Task 9: Runtime CorpusStore + load_corpus¶
Files:
- Create: packages/generation/server/corpus.py
- Create: packages/generation/server/tests/test_corpus.py
- [ ] Step 1: Write the failing test
# packages/generation/server/tests/test_corpus.py
import polars as pl
import tempfile
from pathlib import Path
from packages.generation.server.corpus import load_corpus, CorpusStore
def test_load_corpus(tmp_path):
# Synthesize tiny corpus parquets
pl.DataFrame({
"sentence_id": [0, 1],
"text": ["The cat ran fast today", "Dogs run in the park"],
"source": ["cola", "ud_ewt"],
"source_record_id": ["cola:0", "ud_ewt:0"],
"n_tokens": [5, 5],
"n_content_in_vocab": [2, 2],
"n_content_oov": [0, 0],
"naturalness_score": [0.6, 0.55],
}).write_parquet(tmp_path / "corpus_sentences_index.parquet")
pl.DataFrame({
"sentence_id": [0, 0, 1, 1],
"position": [1, 2, 0, 1],
"surface": ["cat", "ran", "Dogs", "run"],
"lemma": ["cat", "run", "dog", "run"],
"pos": ["NOUN", "VERB", "NOUN", "VERB"],
"phonemes_str": ["|k|æ|t|", "|ɹ|ʌ|n|", "|d|ɔ|ɡ|", "|ɹ|ʌ|n|"],
}).write_parquet(tmp_path / "corpus_sentences.parquet")

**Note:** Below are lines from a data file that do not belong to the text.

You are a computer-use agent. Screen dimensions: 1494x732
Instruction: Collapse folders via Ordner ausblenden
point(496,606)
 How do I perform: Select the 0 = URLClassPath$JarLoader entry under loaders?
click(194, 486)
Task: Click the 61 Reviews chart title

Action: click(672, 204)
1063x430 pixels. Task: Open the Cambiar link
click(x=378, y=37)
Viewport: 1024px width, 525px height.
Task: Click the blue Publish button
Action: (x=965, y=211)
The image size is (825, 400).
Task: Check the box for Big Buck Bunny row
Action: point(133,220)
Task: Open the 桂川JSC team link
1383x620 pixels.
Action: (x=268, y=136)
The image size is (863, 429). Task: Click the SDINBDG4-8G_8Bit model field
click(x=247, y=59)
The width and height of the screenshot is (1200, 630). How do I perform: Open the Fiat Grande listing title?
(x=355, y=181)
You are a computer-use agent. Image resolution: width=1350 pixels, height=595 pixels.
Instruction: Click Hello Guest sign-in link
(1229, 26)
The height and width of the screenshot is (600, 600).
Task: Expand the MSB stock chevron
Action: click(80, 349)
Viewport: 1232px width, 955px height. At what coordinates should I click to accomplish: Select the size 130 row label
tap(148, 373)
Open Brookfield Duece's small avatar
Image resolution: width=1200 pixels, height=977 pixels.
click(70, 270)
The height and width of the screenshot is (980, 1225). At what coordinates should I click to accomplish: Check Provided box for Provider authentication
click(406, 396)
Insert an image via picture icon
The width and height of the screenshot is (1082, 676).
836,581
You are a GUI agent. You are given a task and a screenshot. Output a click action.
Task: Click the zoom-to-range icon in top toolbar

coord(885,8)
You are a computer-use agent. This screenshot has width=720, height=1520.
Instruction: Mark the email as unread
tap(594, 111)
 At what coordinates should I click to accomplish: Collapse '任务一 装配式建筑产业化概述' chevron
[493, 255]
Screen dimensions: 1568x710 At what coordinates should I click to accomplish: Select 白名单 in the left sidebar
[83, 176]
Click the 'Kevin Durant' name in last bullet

store = load_corpus(tmp_path)
assert isinstance(store, CorpusStore)
idx = store.index_lf.collect()
assert idx.height == 2
- [ ] Step 2: Run test to verify it fails
Expected: FAIL (module not found).
- [ ] Step 3: Implement
CorpusStore+load_corpus
# packages/generation/server/corpus.py
"""Runtime corpus retrieval for /api/sentences.
Loads two Parquet files at cold-start (Polars LazyFrames) and exposes a
`match_corpus` function that filters sentences by CSP constraints.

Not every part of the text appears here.